In the 1960s Szyszlo worked on a series of thirteen paintings inspired by Quechua elegy Apu Inka Atawallpaman, on the death of Atahualpa, last ruling Inca. By the late 1960s Szyszlo had created a personal style called abstract nativism. He was artist in residence at Cornell in 1962 and a visiting lecturer at Yale University in 1966. He won the first national prize for paintings at the Esso Salon of young artists in Lima in 1964
In his abstract paintings of the 1970s he began to incorporate shapes suggestive of knives, ceremonial tables, and mummies wrapped in sacred gowns. In the 1980s he painted totemic forms in closed, three-dimensional spaces that suggest chambers. His oeuvre is mainly characterized by series of works with specific themes, most notably, in his later period, the seacoast series (the "Mar de Lurín," "Camino a Mendieta," and "Sol Negro").
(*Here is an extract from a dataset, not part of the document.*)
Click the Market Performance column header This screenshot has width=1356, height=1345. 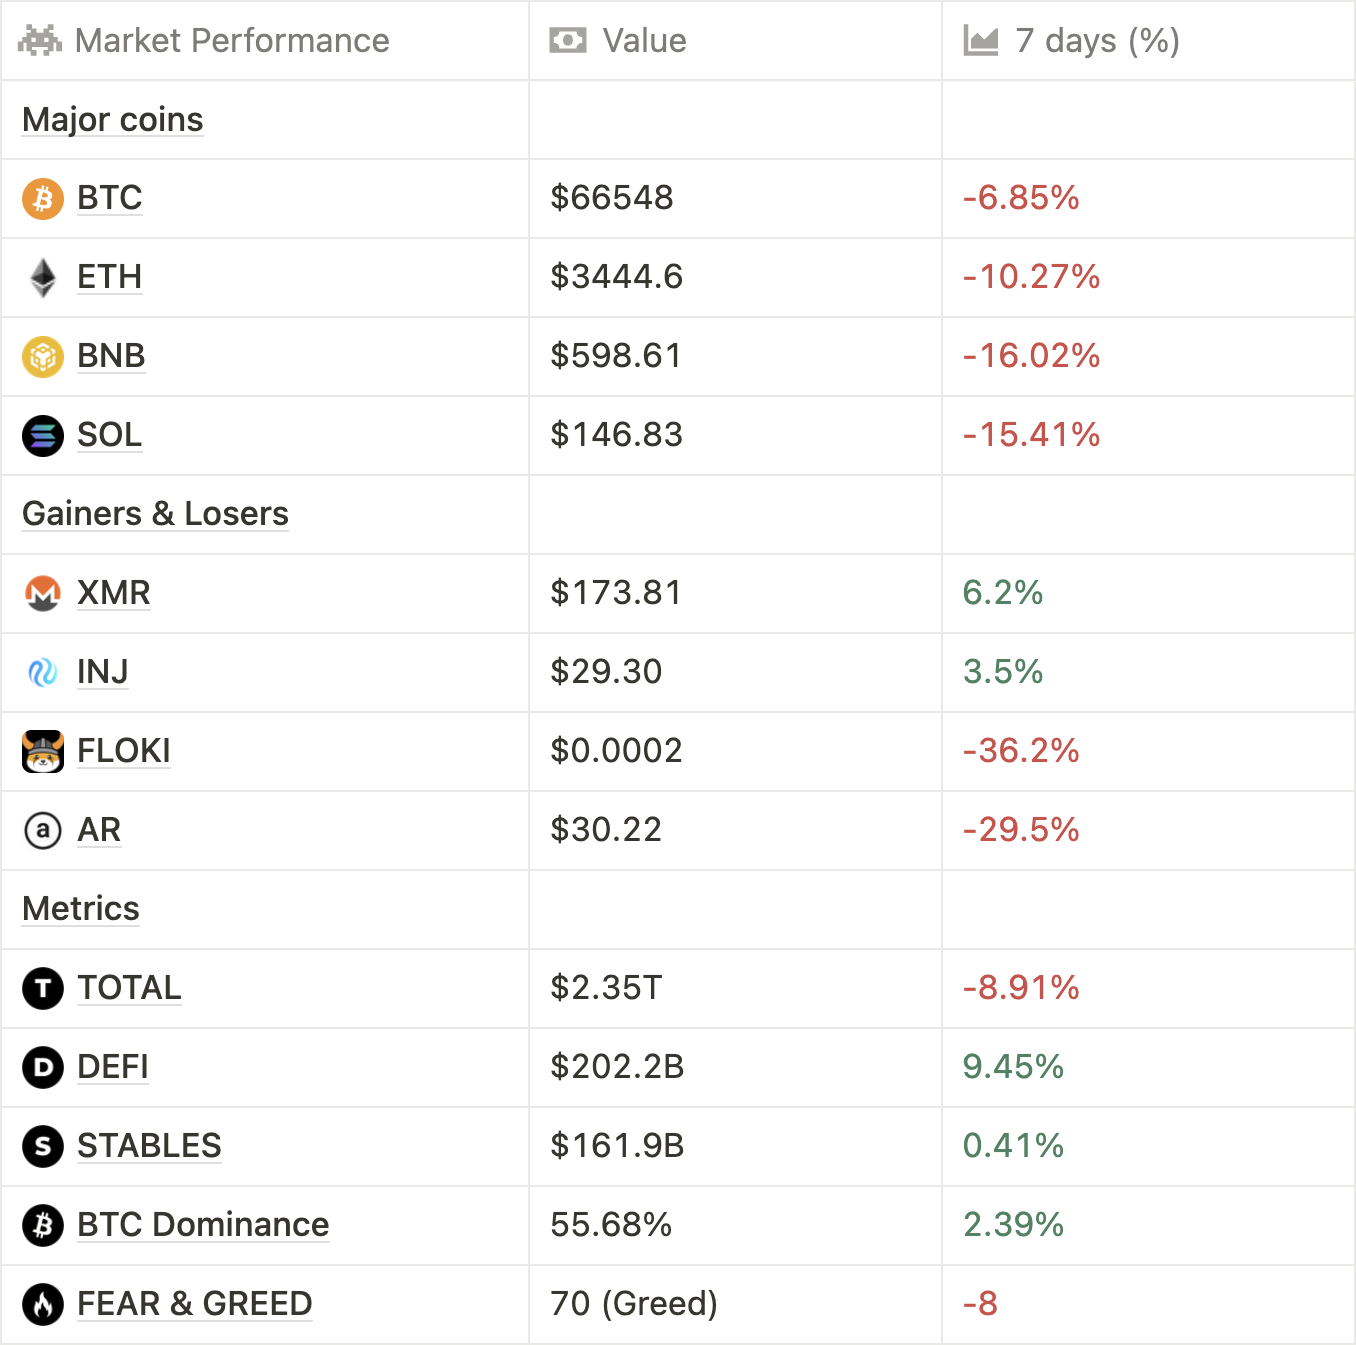(x=231, y=41)
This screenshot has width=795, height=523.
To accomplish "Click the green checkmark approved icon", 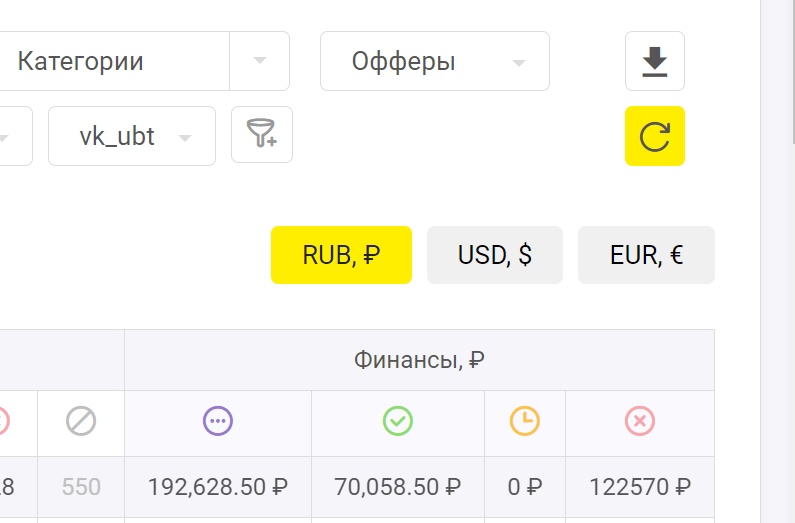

Szyszlo has had a powerful influence on Peruvian painting and is the recipient of numerous honors. He became a member of the Academia Peruana de la Lengua in 1997, was named honorary professor of the Universidad de Lima in 1998, and doctor honoris causa of the Pontificia Universidad Católica del Perú in 2005. The French Ministry of Culture named him Officier de l'Ordre des Arts et des Lettres in 2001. He was awarded for the best engraving at the Feria de la Estampa in 2005 by the Asociación de Críticos de Arte de Madrid.
Fernando and his wife Liliana Yababar died together in an accident at at at home falling down the stairs.